Jared and Christel Astin founded the West End Music and Art Institute, which is free for all children, in July 2018. After beginning as an after school program in music and art, it evolved into a summer camp program.
For three weeks, local artists and musicians have mentored campers Monday through Friday, from 8 a.m. to 4:30 p.m. Teen counselors are assistants to the instructors.
Phillipa Smith Tyler teaches piano and uses her published book “100 Popular Piano Songs for the White Keys” as instruction for her classes.
“It is an easy learning tool for those with no musical background and also for those who have played before,” Tyler said.
Friday was an all-day open house for students to perform the music they have learned and to exhibit the art they have created. Parents, friends, and community members were invited to attend.
Alioune Mbaye, a seven-year-old, played a piano solo of “Lean on Me” and went on to play a piano duet of “Mary Had a Little Lamb” with ten-year-old Mykel Piper. Piper then played a solo rendition of the theme song to “Pink Panther.”

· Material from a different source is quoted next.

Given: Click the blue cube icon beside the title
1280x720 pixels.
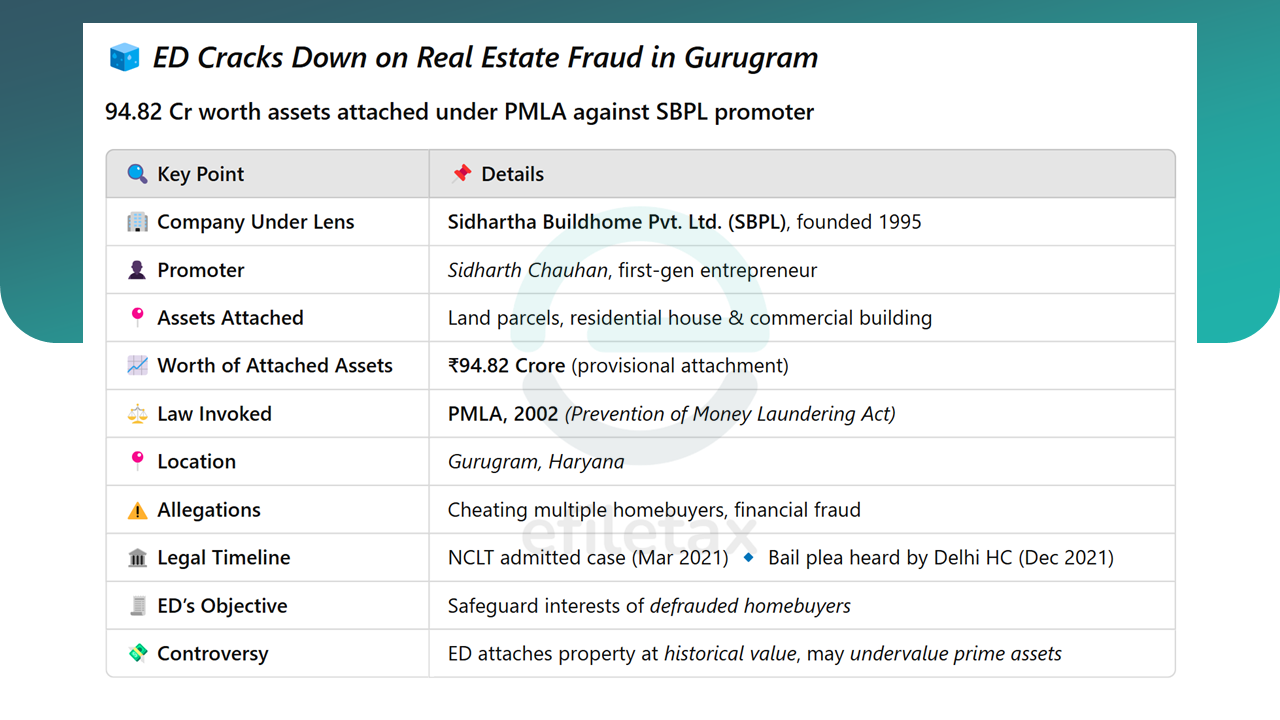Looking at the screenshot, I should (x=126, y=58).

Six-year-old Ahmira Navarro played a piano solo of “Jingle Bells” and gave Alexander Walcott his turn at the piano for his solo of “Ode to Joy” by Beethoven.

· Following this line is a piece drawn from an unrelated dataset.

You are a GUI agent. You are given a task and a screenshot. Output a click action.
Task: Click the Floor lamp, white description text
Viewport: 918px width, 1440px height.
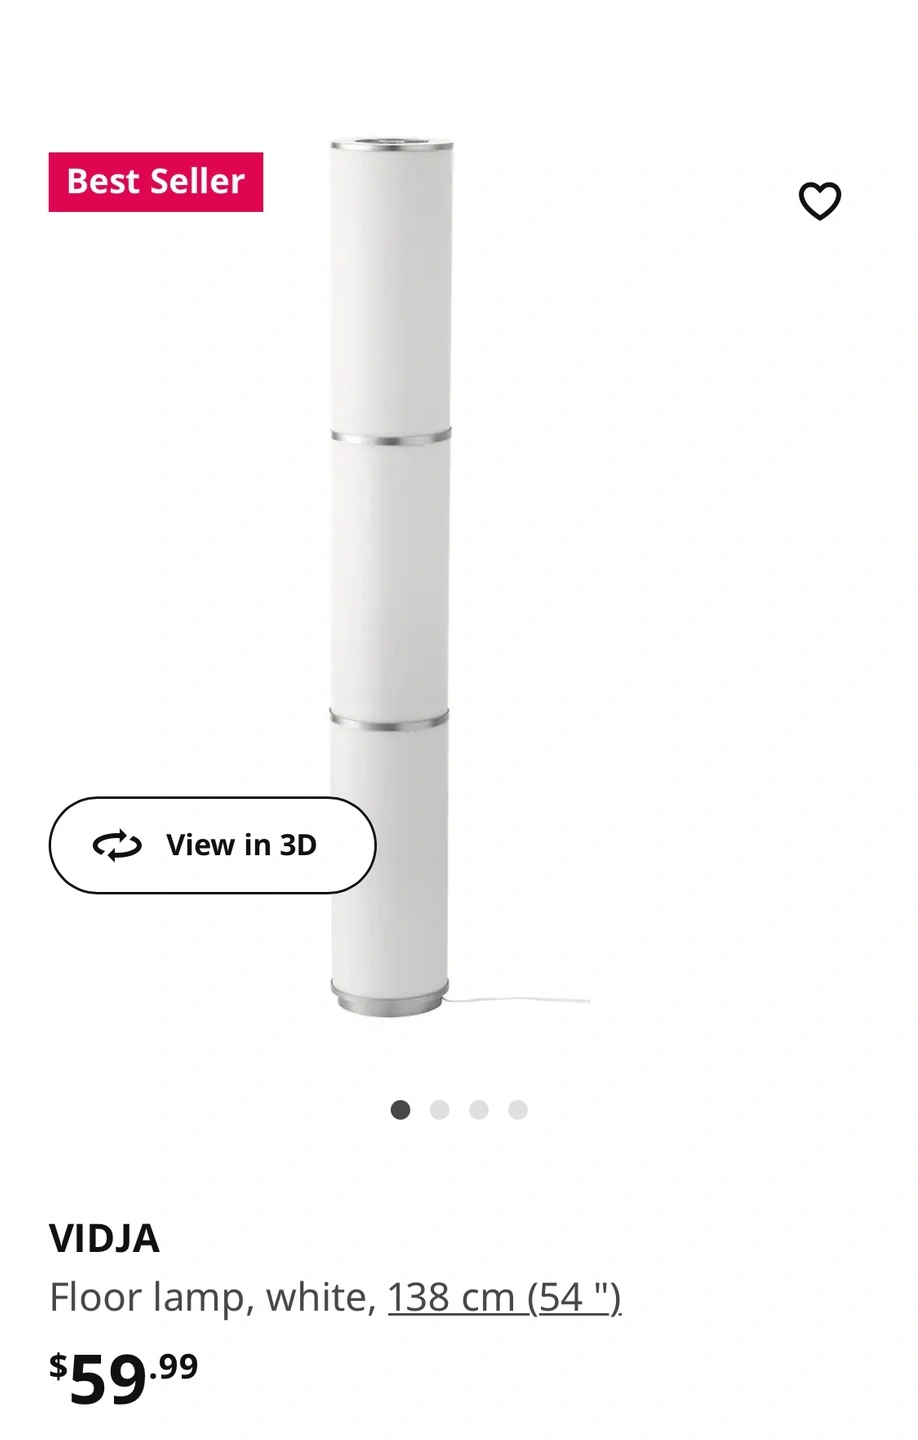213,1297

Walcott, a twelve-year-old, has been playing trumpet and piano for three years at Good Hope Country Day School. He attended the Music and Art Institute’s after-school program and continued on to the summer camp.
The summer camp was originally open to students five years old and up, but an exception was made for four-year-old Aria Alexander, who said “I have been playing piano since I was little.” She explained that she was little at two-years-old and her name means beautiful song.
Desma Alexander, Aria’s mother, is also a musician and plays steel pan and saxophone. “Aria plays her keyboard regularly at home – sometimes early in the morning and sometimes just before she goes to bed,” she said.
Tyler said she is pleased with the progress of her students during the three-week camp period. “I am hopeful they will continue in the after-school program during the coming year. These youngsters can go far with continued practice and playing,” she said.
Waldemar Brodhurst, a self-taught wire artist, was the art instructor for the wire art and large papier-mache masks the students created. He explained how the campers worked on a life-size mocko jumble.
“We had to lay it on the ground for a better angle. It took a week for the students to complete the towering stilt dancer,” Brodhurst said.
Local drummers Ray Iles and Junie Bomba instructed the students in conga drumming.
“There are good, talented young people in this group,” Bomba said. “If we don’t get to them, they can go by the wayside. We have to give them the exposure, so they can believe in themselves.”
“The African rhythms I taught them were what I learned when I lived in California; they’re from Ghana, South Africa, and Kenya,” he explained.
Camper Yanosa Brodhurst led the younger drummers. “I wouldn’t declare myself a good drummer, but I like it,” she said.
Ray Iles has been drumming most of his life. “As a kid, I had no one to mentor me. I just did it on my own,” he said.
“It was great for me to walk in here and see how they just did it and were into it,” Iles added. “These young girls and boys – given more time – will give us some decent drummers here on the island.”
“There’s one young boy I see who uses both his hands better than I do, ” Iles said. “I’ve been drumming 50-something years and he’s operating like he’s been doing it for 100 years. I’m learning from him.”
Local musician Melvin Mathurin was also a part of the camp. “The best thing for me is seeing the instructors, the students, and the campers at the point when they started and then seeing them now,” he said.
“All ah we’ got a piece to play in the education of our youth,” Mathurin said.
Artist Katherine Betti Manuselis wrote a grant to teach driftwood art at the institute’s after-school program. She was called back to teach at the summer camp.
“I love found art and collage and that’s what I taught this summer,” she said.
She said the kids painted a picnic table and benches that sit on the sand of the Frederiksted Beach. They also made collages and birdhouses and artful wooden signs with their own words of wisdom painted on them.
“I look forward to returning to the museum center to teach more art. This is a wonderful outlet for our local youth,” Manuselis said.
Sponsors of the camp included Bright Spark, Caribbean Museum Center for the Arts, Limetree Bay Terminals and the Community Foundation of the Virgin Islands.